HILL AIR FORCE BASE, Utah — Hill recently hosted a Paralympic Archery Training Camp and one athlete came with hopes of improving his archery skills and a dream to someday become part of the U.S. Paralympic Archery Team and the 2020 Paralympic games in Tokyo, Japan.

Cpl. Thomas (T.J.) Gilman is attached to Wounded Warrior Battalion West out of Camp Pendleton in San Diego, Calif., and spent four years as a tank mechanic with the Marines before being injured a year ago in a training exercise accident where he lost his left hand due to a defective round.

While going through rehabilitation, the Omak, Wash., native participated in a program called the Warrior Athlete Recondition Program to learn adaptive sports. Gilman saw archery was one of the sports offered and because he had hunted with a bow as a teenager, he figured he would jump in on the opportunity.

He said having that prior experience and muscle memory helped him pick up the sport again quickly. He earned a spot at the Marine Corps Trials, and eventually the 2018 Defense Department Warrior Games held in June at the U.S. Air Force Academy in Colorado Spring, Colo.

“Really, the biggest thing to get used to was the attachment on my socket and having a plastic part instead of having my physical grip touching the bow,” Gilman said.

Gilman uses an adaptive prosthetic fitted onto his forearm that allows him to hold the bow.

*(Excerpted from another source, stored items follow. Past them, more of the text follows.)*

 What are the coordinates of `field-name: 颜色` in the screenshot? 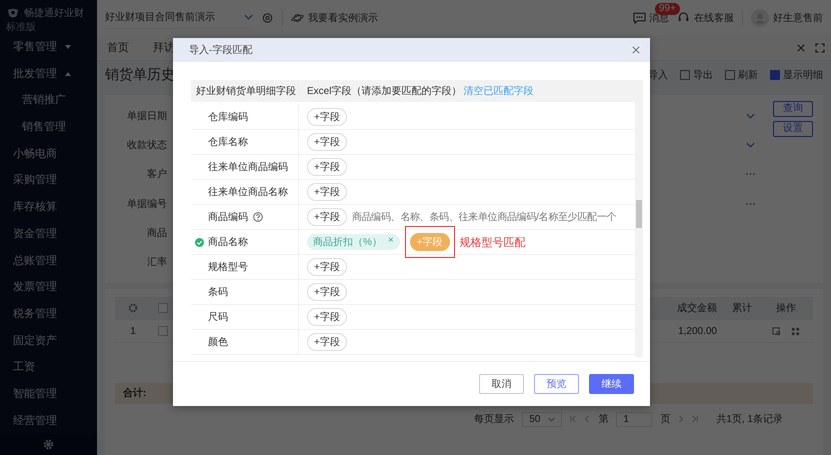 It's located at (218, 342).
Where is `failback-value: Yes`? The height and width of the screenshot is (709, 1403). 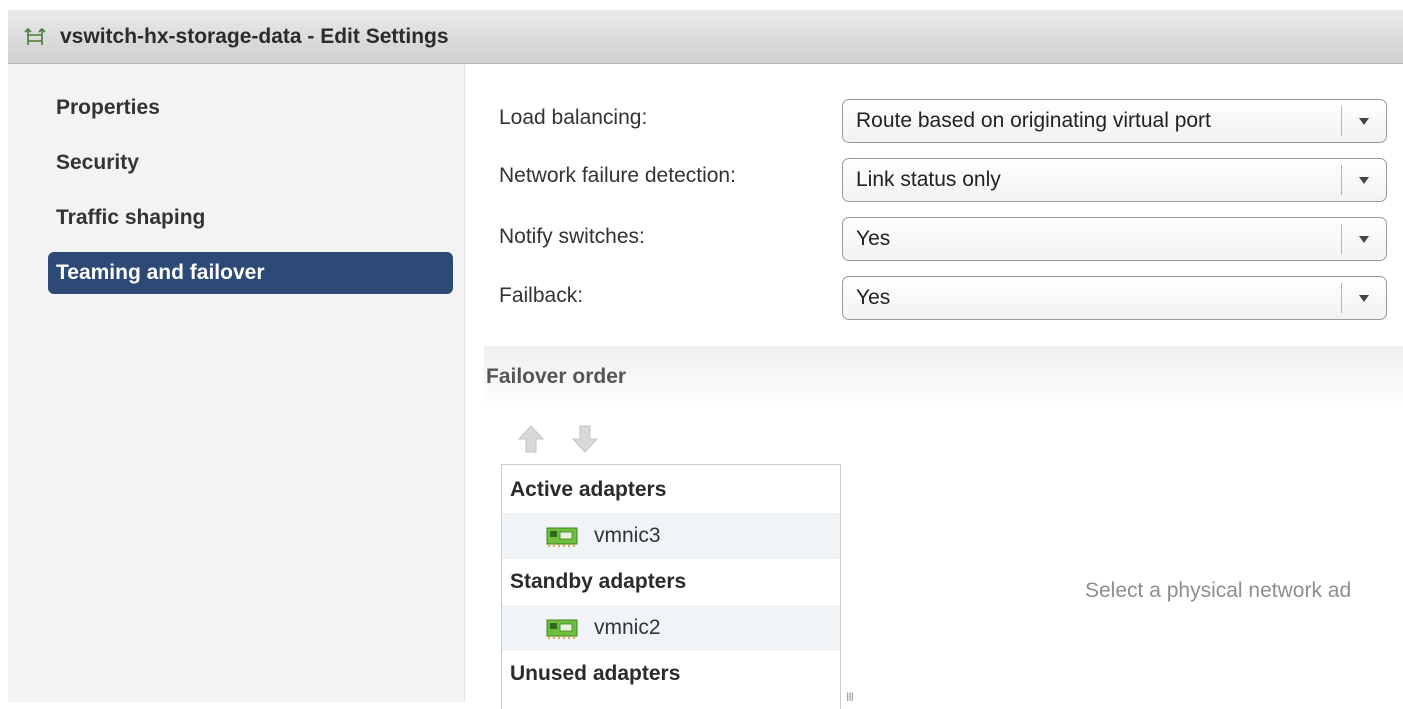 failback-value: Yes is located at coordinates (874, 298).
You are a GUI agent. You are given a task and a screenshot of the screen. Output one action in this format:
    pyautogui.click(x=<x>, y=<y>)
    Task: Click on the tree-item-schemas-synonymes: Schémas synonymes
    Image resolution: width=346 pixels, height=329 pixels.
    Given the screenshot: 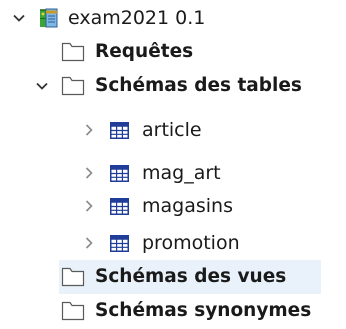 What is the action you would take?
    pyautogui.click(x=173, y=311)
    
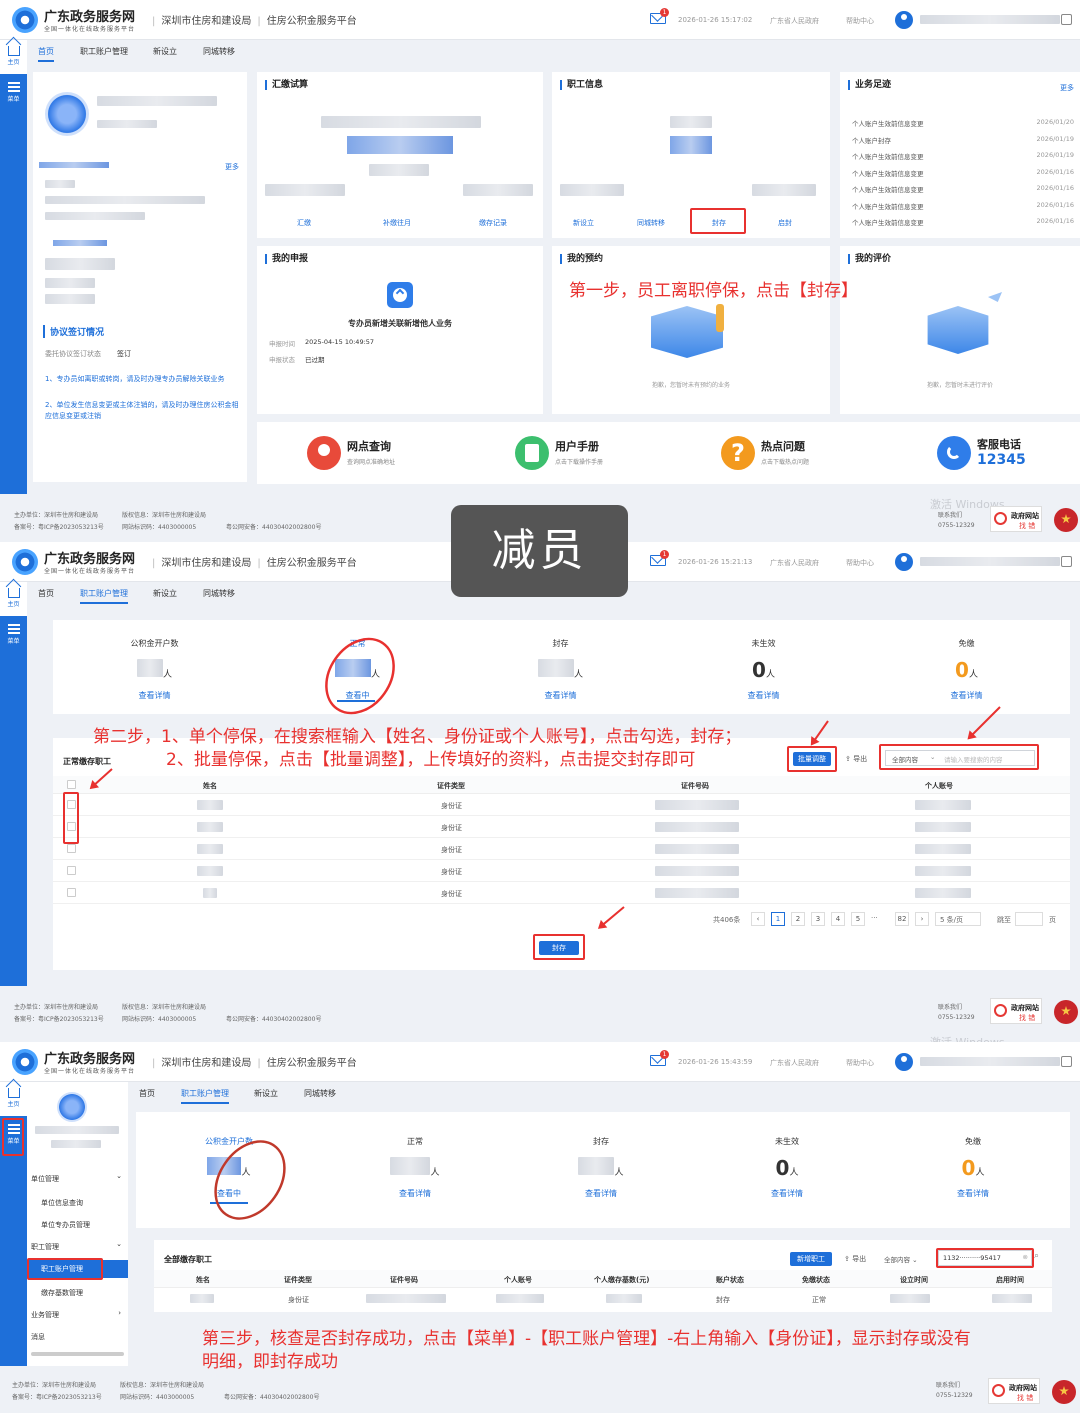  Describe the element at coordinates (14, 87) in the screenshot. I see `menu-icon` at that location.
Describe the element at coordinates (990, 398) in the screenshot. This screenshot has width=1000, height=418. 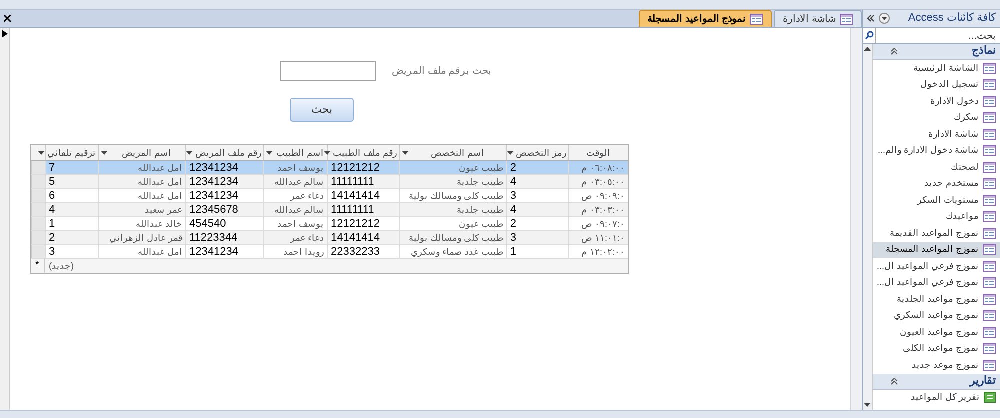
I see `report-icon` at that location.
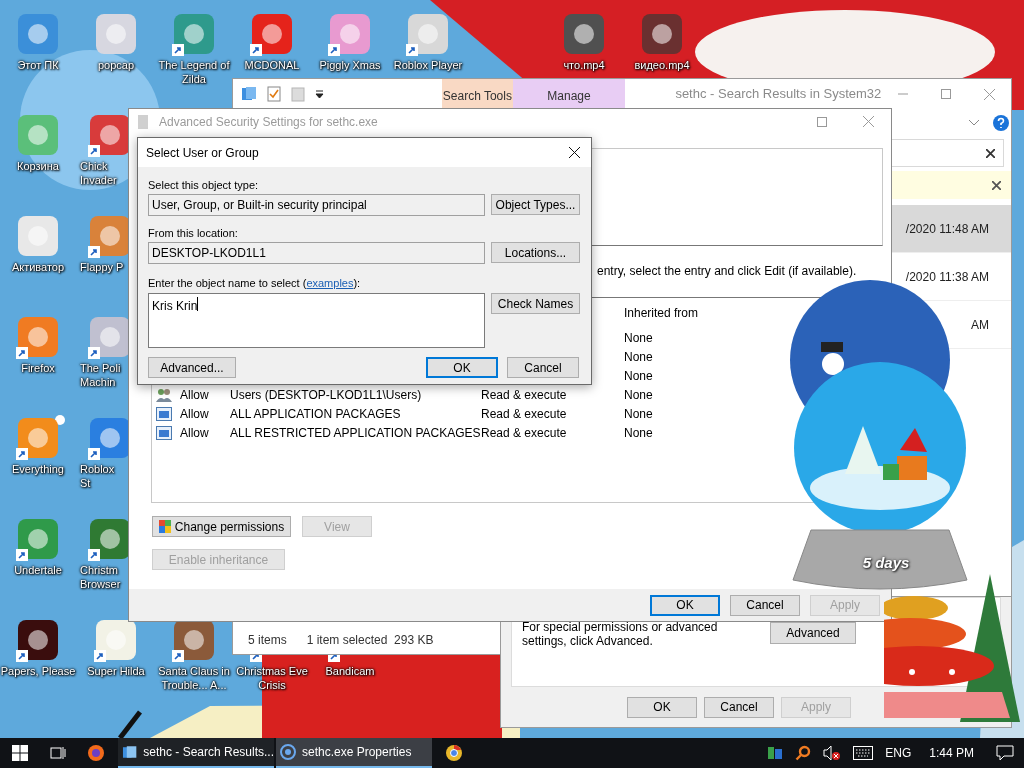 Image resolution: width=1024 pixels, height=768 pixels. What do you see at coordinates (38, 469) in the screenshot?
I see `icon-label: Everything` at bounding box center [38, 469].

“Time. That’s all you can use to overcome our issues anyone of us have,” said Gilman about his and other camp participants’ disabilities. “It just takes time, will and the need that basically burns in you to overcome the bad that has happened.”

Gilman said Dan Govier, one of the Paralympic Archery Training Camp coaches he worked with previously, invited him to participate in the camp at Hill AFB, not only to keep improving his skills, but also to get a chance to work with another camp coach, Lance Thornton. Thornton is a member of the Paralympic U.S. Archery Team and is also a hand amputee archer.

Gilman said brushing up, as well as learning new and different techniques from a coach with both a same and different perspective will hopefully bring him one step closer to his dream.

Both Gilman and Thornton use the compound bow.

“With my compound guys I’m working with, I’m just making sure they have solid consistent anchor points, because archery is all repetition,” said Thornton. “You want to do the same thing every time with the same goal. When (an athlete’s) shot process is where it’s supposed to be, I just let them do their thing.”

Gilman said his first shot will usually tell him how the rest of his shots will go.

“It’s a physical challenge, but that’s only 10 percent,” he said. “The rest is all mental. Your whole mental game is whether you are going shoot well or you are going to shoot badly.

“And there’s also the mental challenge of being able to overcome from being in an accident where I no longer have my hand anymore and thinking what am I going to do … and then getting involved with (archery) and seeing what I am really am capable of doing.”

The camp falls under the Paralympic Military Program, which was launched by the United States Olympic Committee in partnership with the U.S. Department of Defense and U.S. Department of Veterans Affairs, and funded through USA Archery with the Adapted Sports Grant from the Department of Veterans Affairs and the DOD.